The construction which we place on the deed of the 13th day of December 1845, is this : — that the grantors have the right to make leases, provided they do not extend beyond 1861, without the consent of the trustee, and with their consent, leases for any length of time. The manifest intention of the instrument was to create a security for the payment of the sum of money to be borrowed, with interest thereon; and until default by the grantor, it was “peaceably and quietly to have, hold, occupy, possess and enjoy, all and singular the premises granted, with the appurtenances; and the rents and profits thereof, to have, receive and take to its particular use and benefit.^ It was undoubtedly the intention of the parties, that the grantor was to have the privilege to work the mines, &e., until default, and from this source, if possible, to draw the means to meet the liability created by the mortgage. Whether the company by its own employees, or by its lessees, worked the mines, could make no difference to the parties for whose security the mortgage was given. The maxim, ex-pressum facit cessare taciturn, has no application to the case. It never could have been designed to make the right of the grantor depend on the consent of the trustees, and the clause which follows the one quoted, and which authorises the company to make leases with the consent of the trustees, must be considered in connection with the right reserved and guaranteed to the company, to use and occupy until default; and when so viewed, it must be taken as having reference to leases to be made for a period extending beyond the year 1861; or to be of force notwithstanding any default of the company before *240the year 1861. Such a construction effectuates, what to the court appears to have been clearly the intention of the parties.
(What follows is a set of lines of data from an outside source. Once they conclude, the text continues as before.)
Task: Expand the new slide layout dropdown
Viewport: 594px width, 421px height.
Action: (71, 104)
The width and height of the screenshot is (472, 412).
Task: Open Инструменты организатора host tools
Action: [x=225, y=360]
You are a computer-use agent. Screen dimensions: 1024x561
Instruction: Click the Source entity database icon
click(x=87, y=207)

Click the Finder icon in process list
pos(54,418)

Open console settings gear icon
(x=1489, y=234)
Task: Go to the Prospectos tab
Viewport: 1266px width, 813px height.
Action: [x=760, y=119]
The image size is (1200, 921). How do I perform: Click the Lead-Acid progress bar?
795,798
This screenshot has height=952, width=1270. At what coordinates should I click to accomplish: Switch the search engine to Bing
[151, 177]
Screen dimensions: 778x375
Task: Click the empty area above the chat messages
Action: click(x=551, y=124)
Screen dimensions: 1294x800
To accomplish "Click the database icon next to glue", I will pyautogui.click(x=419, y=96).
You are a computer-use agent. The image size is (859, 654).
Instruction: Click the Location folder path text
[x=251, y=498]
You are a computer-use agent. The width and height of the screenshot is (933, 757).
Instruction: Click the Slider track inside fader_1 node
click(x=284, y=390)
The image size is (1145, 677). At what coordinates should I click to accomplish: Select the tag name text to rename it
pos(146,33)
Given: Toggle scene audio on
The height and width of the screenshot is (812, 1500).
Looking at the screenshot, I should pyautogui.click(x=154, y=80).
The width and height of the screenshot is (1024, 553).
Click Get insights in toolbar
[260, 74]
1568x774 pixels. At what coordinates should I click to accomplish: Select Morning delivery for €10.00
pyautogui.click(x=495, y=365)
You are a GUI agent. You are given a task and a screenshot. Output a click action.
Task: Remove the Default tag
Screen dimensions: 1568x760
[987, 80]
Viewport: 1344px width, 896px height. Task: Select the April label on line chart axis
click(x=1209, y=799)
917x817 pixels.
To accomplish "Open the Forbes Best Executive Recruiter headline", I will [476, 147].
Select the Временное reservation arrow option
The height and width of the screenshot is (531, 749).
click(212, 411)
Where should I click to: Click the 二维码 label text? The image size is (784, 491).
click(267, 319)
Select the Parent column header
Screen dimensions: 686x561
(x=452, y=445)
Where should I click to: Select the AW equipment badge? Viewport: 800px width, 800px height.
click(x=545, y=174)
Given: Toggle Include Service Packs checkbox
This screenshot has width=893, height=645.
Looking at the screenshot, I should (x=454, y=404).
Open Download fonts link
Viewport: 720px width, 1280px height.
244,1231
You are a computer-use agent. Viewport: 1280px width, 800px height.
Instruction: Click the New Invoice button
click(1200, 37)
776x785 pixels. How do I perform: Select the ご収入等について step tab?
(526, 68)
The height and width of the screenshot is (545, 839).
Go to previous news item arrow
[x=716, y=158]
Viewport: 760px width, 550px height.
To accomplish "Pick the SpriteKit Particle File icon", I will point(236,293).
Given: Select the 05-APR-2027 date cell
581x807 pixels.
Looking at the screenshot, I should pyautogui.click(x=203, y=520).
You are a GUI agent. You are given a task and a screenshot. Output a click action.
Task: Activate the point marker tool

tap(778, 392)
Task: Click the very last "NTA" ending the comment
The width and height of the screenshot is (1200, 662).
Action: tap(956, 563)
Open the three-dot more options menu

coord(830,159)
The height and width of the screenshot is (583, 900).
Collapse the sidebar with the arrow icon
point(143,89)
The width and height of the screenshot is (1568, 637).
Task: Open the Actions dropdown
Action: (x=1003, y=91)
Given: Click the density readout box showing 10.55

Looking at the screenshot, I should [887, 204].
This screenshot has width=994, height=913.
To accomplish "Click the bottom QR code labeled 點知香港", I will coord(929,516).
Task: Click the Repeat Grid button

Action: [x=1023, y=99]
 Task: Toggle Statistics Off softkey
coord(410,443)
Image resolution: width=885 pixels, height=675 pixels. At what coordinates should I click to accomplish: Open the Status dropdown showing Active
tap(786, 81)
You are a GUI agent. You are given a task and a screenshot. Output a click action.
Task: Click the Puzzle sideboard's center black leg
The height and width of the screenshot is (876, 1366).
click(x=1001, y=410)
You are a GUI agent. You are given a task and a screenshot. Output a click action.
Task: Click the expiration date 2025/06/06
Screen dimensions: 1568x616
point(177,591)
Any other would be productive of injustice, and would be to place the right of enjoyment and use, guaranteed to the grantor until default, at the mercy of the trustee, without subserving in any manner the interests of the parties for whose security the instrument was executed.

The objection, that this is a deed poll and not an indenture, is not available for the purpose for which it was invoked. See the clear and explicit opinion in Flagg vs. Flaggy 11 Pick., 477.

Nor is there force in the argument, that the construction which we place on the deed, renders it, so far as the plaintiff is concerned, useless within the purview of our registration acts of 1715 and 1766. All that is required by those acts is, that the instrument creating an estate for more than seven years in lands, shall be acknowledged and recorded. This has been done in the case before us. Where the same deed creates an estate in the grantee with a reservation in favor of the grantor, acknowledgment by the grantor is all that is required; there is no necessity for the execution of another deed to secure and give efficiency to the reservation. Principally, among other things, the registration acts were intended to guard against fraud, and to make of record the titles of persons, instead of allowing them to rest in the uncertain recollection of witnesses, who from forgetfulness or fraudulent motives, would frequently represent things differently from what they really were. Our interpretation of the deed in nowise conflicts with the letter or policy of these statutes.

Upon the whole, we are of opinion, under such a mortgage as that in this case, that the mortgagor can maintain ejectment against a stranger who rests his defence entirely on possession and an outstanding title in the mortgagee. The time is sufficiently determinate and fixed to make the duration of the demise certain, and the covenant to hold and enjoy, is sufficiently affirmative to bring it within the principle of the cases both in England and this country.

Judgment reversed and procedendo awarded.